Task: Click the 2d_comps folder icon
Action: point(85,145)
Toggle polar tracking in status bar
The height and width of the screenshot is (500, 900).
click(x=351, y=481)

■ **Exercise description**: Print the records above again line for line, with no changes.

■ **Full response**:
Task: Click the 2d_comps folder icon
Action: point(85,145)
Toggle polar tracking in status bar
The height and width of the screenshot is (500, 900).
click(x=351, y=481)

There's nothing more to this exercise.